● **DIRECTION**: Copy the following lines exactly as they appear.

● **GIVEN DATA**:
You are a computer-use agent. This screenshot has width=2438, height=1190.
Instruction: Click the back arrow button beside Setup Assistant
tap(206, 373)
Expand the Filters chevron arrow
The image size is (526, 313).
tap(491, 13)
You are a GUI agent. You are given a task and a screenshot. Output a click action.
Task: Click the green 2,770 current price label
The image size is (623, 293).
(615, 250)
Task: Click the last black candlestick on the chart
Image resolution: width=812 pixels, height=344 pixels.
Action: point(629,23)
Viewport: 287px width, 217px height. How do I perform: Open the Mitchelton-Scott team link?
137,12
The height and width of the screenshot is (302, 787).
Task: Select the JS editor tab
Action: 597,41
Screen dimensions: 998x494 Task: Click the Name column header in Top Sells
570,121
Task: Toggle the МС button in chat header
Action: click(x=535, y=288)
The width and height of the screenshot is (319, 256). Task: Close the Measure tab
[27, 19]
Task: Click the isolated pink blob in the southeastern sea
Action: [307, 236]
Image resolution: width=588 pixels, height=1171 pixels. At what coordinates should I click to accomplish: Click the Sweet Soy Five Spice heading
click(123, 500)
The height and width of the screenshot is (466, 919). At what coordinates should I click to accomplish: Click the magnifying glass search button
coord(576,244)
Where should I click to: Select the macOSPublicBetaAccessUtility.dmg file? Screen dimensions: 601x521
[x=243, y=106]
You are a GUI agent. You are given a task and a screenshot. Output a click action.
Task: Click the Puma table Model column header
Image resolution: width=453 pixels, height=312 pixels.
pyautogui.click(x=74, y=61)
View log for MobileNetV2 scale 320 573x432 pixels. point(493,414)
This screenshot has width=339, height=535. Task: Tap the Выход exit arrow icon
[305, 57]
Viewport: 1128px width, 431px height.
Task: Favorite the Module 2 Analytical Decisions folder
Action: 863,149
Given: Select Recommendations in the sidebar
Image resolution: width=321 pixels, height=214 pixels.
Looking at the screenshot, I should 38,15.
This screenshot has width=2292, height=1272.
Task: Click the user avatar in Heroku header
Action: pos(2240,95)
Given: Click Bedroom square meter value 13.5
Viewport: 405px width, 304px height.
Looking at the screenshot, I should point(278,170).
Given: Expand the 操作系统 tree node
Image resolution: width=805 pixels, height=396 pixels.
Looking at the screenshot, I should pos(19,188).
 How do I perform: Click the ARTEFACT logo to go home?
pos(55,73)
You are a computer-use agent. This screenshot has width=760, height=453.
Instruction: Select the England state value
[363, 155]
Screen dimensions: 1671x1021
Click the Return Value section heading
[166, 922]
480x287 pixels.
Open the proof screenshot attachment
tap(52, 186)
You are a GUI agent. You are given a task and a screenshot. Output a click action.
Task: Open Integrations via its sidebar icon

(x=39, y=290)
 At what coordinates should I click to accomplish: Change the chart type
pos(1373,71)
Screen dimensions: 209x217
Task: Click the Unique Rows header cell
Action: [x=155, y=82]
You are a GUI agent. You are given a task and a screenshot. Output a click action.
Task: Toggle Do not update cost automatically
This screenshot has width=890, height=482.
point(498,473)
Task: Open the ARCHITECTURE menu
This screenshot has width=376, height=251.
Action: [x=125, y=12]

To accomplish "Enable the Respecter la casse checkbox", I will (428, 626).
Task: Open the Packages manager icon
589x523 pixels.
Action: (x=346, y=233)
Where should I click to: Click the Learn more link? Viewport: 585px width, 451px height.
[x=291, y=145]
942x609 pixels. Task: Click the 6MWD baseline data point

● **ANSWER**:
You are a computer-use agent. This screenshot has width=2438, height=1190.
Instruction: Click the back arrow button beside Setup Assistant
tap(206, 373)
Expand the Filters chevron arrow
The image size is (526, 313).
tap(491, 13)
You are a GUI agent. You are given a task and a screenshot. Output a click action.
Task: Click the green 2,770 current price label
The image size is (623, 293).
(615, 250)
Task: Click the last black candlestick on the chart
Image resolution: width=812 pixels, height=344 pixels.
Action: point(629,23)
Viewport: 287px width, 217px height. How do I perform: Open the Mitchelton-Scott team link?
137,12
The height and width of the screenshot is (302, 787).
Task: Select the JS editor tab
Action: 597,41
Screen dimensions: 998x494 Task: Click the Name column header in Top Sells
570,121
Task: Toggle the МС button in chat header
Action: click(x=535, y=288)
The width and height of the screenshot is (319, 256). Task: Close the Measure tab
[27, 19]
Task: Click the isolated pink blob in the southeastern sea
Action: [307, 236]
Image resolution: width=588 pixels, height=1171 pixels. At what coordinates should I click to accomplish: Click the Sweet Soy Five Spice heading
click(123, 500)
The height and width of the screenshot is (466, 919). At what coordinates should I click to accomplish: Click the magnifying glass search button
coord(576,244)
Where should I click to: Select the macOSPublicBetaAccessUtility.dmg file? Screen dimensions: 601x521
[x=243, y=106]
You are a GUI agent. You are given a task and a screenshot. Output a click action.
Task: Click the Puma table Model column header
Image resolution: width=453 pixels, height=312 pixels.
pyautogui.click(x=74, y=61)
View log for MobileNetV2 scale 320 573x432 pixels. point(493,414)
This screenshot has width=339, height=535. Task: Tap the Выход exit arrow icon
[305, 57]
Viewport: 1128px width, 431px height.
Task: Favorite the Module 2 Analytical Decisions folder
Action: 863,149
Given: Select Recommendations in the sidebar
Image resolution: width=321 pixels, height=214 pixels.
Looking at the screenshot, I should 38,15.
This screenshot has width=2292, height=1272.
Task: Click the user avatar in Heroku header
Action: pos(2240,95)
Given: Click Bedroom square meter value 13.5
Viewport: 405px width, 304px height.
Looking at the screenshot, I should point(278,170).
Given: Expand the 操作系统 tree node
Image resolution: width=805 pixels, height=396 pixels.
Looking at the screenshot, I should pos(19,188).
 How do I perform: Click the ARTEFACT logo to go home?
pos(55,73)
You are a computer-use agent. This screenshot has width=760, height=453.
Instruction: Select the England state value
[363, 155]
Screen dimensions: 1671x1021
Click the Return Value section heading
[166, 922]
480x287 pixels.
Open the proof screenshot attachment
tap(52, 186)
You are a GUI agent. You are given a task and a screenshot. Output a click action.
Task: Open Integrations via its sidebar icon

(x=39, y=290)
 At what coordinates should I click to accomplish: Change the chart type
pos(1373,71)
Screen dimensions: 209x217
Task: Click the Unique Rows header cell
Action: [x=155, y=82]
You are a GUI agent. You are given a task and a screenshot. Output a click action.
Task: Toggle Do not update cost automatically
This screenshot has width=890, height=482.
point(498,473)
Task: Open the ARCHITECTURE menu
This screenshot has width=376, height=251.
Action: [x=125, y=12]

To accomplish "Enable the Respecter la casse checkbox", I will (428, 626).
Task: Open the Packages manager icon
589x523 pixels.
Action: (x=346, y=233)
Where should I click to: Click the Learn more link? Viewport: 585px width, 451px height.
[x=291, y=145]
942x609 pixels. Task: Click the 6MWD baseline data point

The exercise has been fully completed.